(EXERCISE): Pull out each line in the records below that contains the string "dimensions", treating uppercase and lowercase as different.

(DATASET RECORDS):
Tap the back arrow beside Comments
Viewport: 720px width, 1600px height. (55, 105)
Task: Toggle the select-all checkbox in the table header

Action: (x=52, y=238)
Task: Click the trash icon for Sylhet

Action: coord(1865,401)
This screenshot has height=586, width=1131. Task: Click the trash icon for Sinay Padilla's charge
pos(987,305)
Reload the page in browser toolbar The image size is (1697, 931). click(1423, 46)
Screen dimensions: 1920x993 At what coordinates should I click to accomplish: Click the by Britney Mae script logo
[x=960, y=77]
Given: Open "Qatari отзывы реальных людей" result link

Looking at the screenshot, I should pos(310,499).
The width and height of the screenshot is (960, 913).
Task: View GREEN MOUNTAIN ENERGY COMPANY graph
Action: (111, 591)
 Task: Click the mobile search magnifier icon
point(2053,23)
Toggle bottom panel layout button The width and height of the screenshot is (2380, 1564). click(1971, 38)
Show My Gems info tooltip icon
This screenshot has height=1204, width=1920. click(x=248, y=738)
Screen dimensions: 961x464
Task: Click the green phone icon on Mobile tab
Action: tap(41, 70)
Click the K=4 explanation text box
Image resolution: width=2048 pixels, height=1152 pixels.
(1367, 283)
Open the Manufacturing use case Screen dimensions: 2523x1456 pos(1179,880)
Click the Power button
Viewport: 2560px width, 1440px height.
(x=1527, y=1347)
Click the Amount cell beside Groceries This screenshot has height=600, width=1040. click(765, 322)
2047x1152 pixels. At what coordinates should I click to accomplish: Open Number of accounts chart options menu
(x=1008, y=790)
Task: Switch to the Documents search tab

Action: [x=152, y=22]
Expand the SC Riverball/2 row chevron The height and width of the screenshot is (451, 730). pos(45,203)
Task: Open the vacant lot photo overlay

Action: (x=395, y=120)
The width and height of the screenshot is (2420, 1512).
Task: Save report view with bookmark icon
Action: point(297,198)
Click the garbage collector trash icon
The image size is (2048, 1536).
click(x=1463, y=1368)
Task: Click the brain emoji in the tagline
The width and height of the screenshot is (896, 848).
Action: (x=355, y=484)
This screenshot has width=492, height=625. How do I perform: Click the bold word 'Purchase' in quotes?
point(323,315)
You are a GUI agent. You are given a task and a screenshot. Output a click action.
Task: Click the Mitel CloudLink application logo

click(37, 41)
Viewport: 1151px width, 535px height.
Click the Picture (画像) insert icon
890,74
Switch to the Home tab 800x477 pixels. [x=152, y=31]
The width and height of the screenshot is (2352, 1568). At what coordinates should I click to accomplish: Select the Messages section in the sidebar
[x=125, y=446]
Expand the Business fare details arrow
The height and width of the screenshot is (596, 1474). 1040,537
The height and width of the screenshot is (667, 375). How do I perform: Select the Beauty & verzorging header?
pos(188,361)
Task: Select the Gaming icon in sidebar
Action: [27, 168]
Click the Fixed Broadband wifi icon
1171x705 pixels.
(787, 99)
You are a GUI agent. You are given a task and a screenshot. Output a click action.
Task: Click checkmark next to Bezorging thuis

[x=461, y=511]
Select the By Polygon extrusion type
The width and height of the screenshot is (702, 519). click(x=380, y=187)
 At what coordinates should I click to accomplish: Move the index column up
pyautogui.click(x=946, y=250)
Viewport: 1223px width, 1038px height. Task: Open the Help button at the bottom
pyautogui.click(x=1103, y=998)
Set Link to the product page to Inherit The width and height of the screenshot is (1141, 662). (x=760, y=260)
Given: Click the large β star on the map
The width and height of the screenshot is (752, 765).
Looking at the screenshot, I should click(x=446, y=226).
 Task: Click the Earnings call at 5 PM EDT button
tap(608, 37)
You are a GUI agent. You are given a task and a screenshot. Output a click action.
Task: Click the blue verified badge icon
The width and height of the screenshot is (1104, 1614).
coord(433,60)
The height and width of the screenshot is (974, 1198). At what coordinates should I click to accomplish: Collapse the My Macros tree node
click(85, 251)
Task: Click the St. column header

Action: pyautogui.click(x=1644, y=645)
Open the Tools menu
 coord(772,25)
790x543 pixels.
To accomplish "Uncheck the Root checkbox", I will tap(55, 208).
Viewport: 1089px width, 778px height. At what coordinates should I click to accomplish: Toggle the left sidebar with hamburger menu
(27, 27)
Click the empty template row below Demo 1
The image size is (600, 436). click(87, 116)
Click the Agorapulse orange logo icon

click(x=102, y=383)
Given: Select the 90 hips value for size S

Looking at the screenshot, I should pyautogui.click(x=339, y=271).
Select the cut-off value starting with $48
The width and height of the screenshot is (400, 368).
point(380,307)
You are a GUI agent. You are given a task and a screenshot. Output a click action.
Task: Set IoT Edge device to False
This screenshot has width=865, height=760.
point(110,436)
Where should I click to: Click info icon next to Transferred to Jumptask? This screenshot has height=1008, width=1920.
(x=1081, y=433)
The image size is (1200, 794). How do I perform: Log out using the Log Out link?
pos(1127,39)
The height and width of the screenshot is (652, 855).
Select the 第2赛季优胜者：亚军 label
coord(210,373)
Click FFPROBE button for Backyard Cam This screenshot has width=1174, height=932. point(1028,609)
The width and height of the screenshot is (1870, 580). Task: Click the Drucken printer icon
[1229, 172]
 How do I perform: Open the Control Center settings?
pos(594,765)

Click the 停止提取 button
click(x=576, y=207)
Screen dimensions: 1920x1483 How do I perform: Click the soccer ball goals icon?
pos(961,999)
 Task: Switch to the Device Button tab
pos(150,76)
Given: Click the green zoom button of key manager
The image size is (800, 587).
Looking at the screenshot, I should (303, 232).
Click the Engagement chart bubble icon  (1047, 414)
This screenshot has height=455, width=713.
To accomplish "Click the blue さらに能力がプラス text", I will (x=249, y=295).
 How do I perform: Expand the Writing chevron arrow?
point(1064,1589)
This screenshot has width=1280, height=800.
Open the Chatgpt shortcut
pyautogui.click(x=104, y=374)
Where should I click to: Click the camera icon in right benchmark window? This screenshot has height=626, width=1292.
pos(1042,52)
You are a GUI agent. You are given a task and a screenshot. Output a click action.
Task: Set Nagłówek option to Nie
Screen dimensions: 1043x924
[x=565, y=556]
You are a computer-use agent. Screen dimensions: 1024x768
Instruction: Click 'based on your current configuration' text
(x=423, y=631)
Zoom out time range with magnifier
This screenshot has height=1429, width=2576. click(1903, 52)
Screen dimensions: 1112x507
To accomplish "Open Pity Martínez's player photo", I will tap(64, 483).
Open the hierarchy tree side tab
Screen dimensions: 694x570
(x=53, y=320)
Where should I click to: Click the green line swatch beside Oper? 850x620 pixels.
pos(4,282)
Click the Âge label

(FINISHED ANSWER):
Screen dimensions: 1920x993 At what coordinates should I click to accomplish: Click the by Britney Mae script logo
Screen dimensions: 961x464
Open the Manufacturing use case Screen dimensions: 2523x1456 pos(1179,880)
Screen dimensions: 1920x1483 How do I perform: Click the soccer ball goals icon?
Screen dimensions: 1043x924
You are a computer-use agent. Screen dimensions: 1024x768
Screen dimensions: 1112x507
Screen dimensions: 694x570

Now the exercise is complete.